Format the lines below as a numbered list, leaving out the blank ones.

* * *

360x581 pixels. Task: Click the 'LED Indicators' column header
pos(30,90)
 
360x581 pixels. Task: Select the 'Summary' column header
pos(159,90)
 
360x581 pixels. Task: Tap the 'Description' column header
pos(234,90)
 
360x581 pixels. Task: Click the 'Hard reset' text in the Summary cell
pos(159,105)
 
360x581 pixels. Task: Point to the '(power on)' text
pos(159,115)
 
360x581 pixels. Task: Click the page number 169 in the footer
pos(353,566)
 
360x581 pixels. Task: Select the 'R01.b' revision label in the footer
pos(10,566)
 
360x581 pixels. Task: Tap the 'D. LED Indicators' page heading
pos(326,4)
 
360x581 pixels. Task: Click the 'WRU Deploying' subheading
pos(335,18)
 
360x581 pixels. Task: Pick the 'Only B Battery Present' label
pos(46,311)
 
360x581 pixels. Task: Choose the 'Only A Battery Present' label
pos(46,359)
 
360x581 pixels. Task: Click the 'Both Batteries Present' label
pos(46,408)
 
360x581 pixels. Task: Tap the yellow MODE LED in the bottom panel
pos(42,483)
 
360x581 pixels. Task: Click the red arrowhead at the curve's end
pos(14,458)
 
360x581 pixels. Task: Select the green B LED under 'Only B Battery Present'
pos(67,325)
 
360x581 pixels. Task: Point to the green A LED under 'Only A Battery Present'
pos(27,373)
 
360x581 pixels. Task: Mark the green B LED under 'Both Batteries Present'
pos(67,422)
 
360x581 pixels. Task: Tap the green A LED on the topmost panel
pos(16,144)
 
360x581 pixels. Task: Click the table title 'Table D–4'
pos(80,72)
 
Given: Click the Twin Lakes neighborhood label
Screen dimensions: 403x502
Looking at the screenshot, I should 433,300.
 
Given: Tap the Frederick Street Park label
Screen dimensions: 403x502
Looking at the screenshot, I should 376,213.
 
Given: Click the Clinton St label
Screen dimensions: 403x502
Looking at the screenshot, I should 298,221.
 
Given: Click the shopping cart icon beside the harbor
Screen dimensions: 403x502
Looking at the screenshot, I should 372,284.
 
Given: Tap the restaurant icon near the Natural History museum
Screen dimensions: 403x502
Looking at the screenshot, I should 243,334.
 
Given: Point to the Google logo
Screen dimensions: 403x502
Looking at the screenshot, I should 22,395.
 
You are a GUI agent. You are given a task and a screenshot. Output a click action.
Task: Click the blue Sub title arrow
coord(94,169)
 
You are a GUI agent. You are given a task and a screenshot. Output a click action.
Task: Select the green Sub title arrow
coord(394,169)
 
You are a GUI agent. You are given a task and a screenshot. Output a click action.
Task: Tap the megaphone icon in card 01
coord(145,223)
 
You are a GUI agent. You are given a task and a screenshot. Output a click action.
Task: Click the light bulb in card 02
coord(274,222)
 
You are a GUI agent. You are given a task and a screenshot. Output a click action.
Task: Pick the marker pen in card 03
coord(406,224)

* * *

(Written reply):
1. 360x581 pixels. Task: Click the 'LED Indicators' column header
2. pos(30,90)
3. 360x581 pixels. Task: Select the 'Summary' column header
4. pos(159,90)
5. 360x581 pixels. Task: Tap the 'Description' column header
6. pos(234,90)
7. 360x581 pixels. Task: Click the 'Hard reset' text in the Summary cell
8. pos(159,105)
9. 360x581 pixels. Task: Point to the '(power on)' text
10. pos(159,115)
11. 360x581 pixels. Task: Click the page number 169 in the footer
12. pos(353,566)
13. 360x581 pixels. Task: Select the 'R01.b' revision label in the footer
14. pos(10,566)
15. 360x581 pixels. Task: Tap the 'D. LED Indicators' page heading
16. pos(326,4)
17. 360x581 pixels. Task: Click the 'WRU Deploying' subheading
18. pos(335,18)
19. 360x581 pixels. Task: Pick the 'Only B Battery Present' label
20. pos(46,311)
21. 360x581 pixels. Task: Choose the 'Only A Battery Present' label
22. pos(46,359)
23. 360x581 pixels. Task: Click the 'Both Batteries Present' label
24. pos(46,408)
25. 360x581 pixels. Task: Tap the yellow MODE LED in the bottom panel
26. pos(42,483)
27. 360x581 pixels. Task: Click the red arrowhead at the curve's end
28. pos(14,458)
29. 360x581 pixels. Task: Select the green B LED under 'Only B Battery Present'
30. pos(67,325)
31. 360x581 pixels. Task: Point to the green A LED under 'Only A Battery Present'
32. pos(27,373)
33. 360x581 pixels. Task: Mark the green B LED under 'Both Batteries Present'
34. pos(67,422)
35. 360x581 pixels. Task: Tap the green A LED on the topmost panel
36. pos(16,144)
37. 360x581 pixels. Task: Click the table title 'Table D–4'
38. pos(80,72)
39. Given: Click the Twin Lakes neighborhood label
40. Screen dimensions: 403x502
41. Looking at the screenshot, I should 433,300.
42. Given: Tap the Frederick Street Park label
43. Screen dimensions: 403x502
44. Looking at the screenshot, I should 376,213.
45. Given: Click the Clinton St label
46. Screen dimensions: 403x502
47. Looking at the screenshot, I should 298,221.
48. Given: Click the shopping cart icon beside the harbor
49. Screen dimensions: 403x502
50. Looking at the screenshot, I should 372,284.
51. Given: Tap the restaurant icon near the Natural History museum
52. Screen dimensions: 403x502
53. Looking at the screenshot, I should 243,334.
54. Given: Point to the Google logo
55. Screen dimensions: 403x502
56. Looking at the screenshot, I should 22,395.
57. You are a GUI agent. You are given a task and a screenshot. Output a click action.
58. Task: Click the blue Sub title arrow
59. coord(94,169)
60. You are a GUI agent. You are given a task and a screenshot. Output a click action.
61. Task: Select the green Sub title arrow
62. coord(394,169)
63. You are a GUI agent. You are given a task and a screenshot. Output a click action.
64. Task: Tap the megaphone icon in card 01
65. coord(145,223)
66. You are a GUI agent. You are given a task and a screenshot. Output a click action.
67. Task: Click the light bulb in card 02
68. coord(274,222)
69. You are a GUI agent. You are given a task and a screenshot. Output a click action.
70. Task: Pick the marker pen in card 03
71. coord(406,224)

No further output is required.